48      Une réglementation prévoyant une telle intervention doit poursuivre un objectif d’intérêt économique général et respecter le principe de proportionnalité. En outre, lesdites obligations doivent être clairement définies, transparentes, non discriminatoires et contrôlables et garantir auxdites entreprises un égal accès aux consommateurs nationaux. En tout état de cause, l’appel de ces installations doit être fait selon des critères objectifs, publiés et appliqués de manière non discriminatoire, qui tiennent compte de la préséance économique de l’électricité provenant desdites installations ainsi que des contraintes techniques du réseau.

49      Il revient à la juridiction de renvoi d’apprécier, dans le cadre du litige au principal, si ces exigences sont remplies. Toutefois, il appartient à la Cour de lui donner toutes les indications nécessaires à cet effet au regard du droit de l’Union.

 L’intérêt économique général

50      Il importe de rappeler que les États membres sont en droit, dans le respect du droit de l’Union, de définir l’étendue et l’organisation de leurs services d’intérêt économique général. Ils peuvent en particulier tenir compte d’objectifs propres à leur politique nationale (voir, en ce sens, arrêts précités Albany, point 104, ainsi que Federutility e.a., point 29).

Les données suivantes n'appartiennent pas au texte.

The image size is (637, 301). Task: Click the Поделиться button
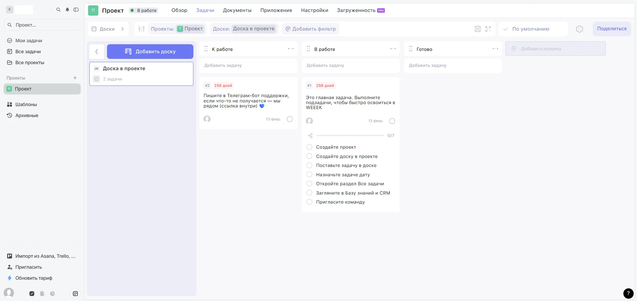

51      Ainsi qu’il ressort de l’article 3 du décret Bersani, le service d’appel de l’électricité est un service public destiné à assurer l’équilibre entre l’offre et la demande d’électricité sur le réseau de transport national, garantissant ainsi la sécurité et la continuité de la fourniture d’énergie.

52      En ce qui concerne la question de savoir si une entreprise, telle que Terna, a été chargée de la gestion de services d’intérêt général, il y a lieu de relever que, ainsi qu’il ressort de la décision de renvoi, cette entreprise s’est vu conférer, par une concession de droit public, la responsabilité du service d’appel.

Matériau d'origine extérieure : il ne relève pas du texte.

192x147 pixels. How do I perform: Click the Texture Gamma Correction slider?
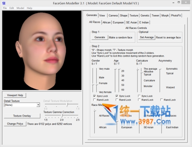pos(62,115)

53      S’agissant, en particulier, du régime des installations essentielles, celui-ci a été adopté, ainsi que le rappelle l’article 3, paragraphe 10, du décret-loi n° 185, afin de garantir l’allègement des charges supportées par les ménages et les entreprises ainsi que de réduire le prix de l’énergie électrique.

54      Les obligations visées au point précédent répondent à des préoccupations de sécurité du réseau et de protection du consommateur, admises par l’article 3, paragraphe 2, de la directive 2003/54. Il doit donc être admis, en principe, que le régime des installations essentielles poursuit un objectif d’intérêt économique général.

 Le respect du principe de proportionnalité

55      Si, ainsi qu’il ressort du point 42 du présent arrêt, l’article 3, paragraphe 2, de la directive 2003/54, lu en combinaison avec l’article 86 CE, permet d’imposer aux entreprises chargées de la gestion d’un service public des obligations concernant, notamment, la fixation du prix de la fourniture de l’électricité, une réglementation nationale imposant de telles obligations doit être susceptible de garantir la réalisation de l’objectif qu’elle poursuit et ne pas aller au-delà de ce qui est nécessaire pour qu’il soit atteint, en vue de répondre au critère de proportionnalité.

56      Il convient dès lors d’examiner si une réglementation telle que celle en cause au principal est propre à garantir la réalisation des objectifs invoqués, à savoir la sécurité du réseau et la protection du consommateur.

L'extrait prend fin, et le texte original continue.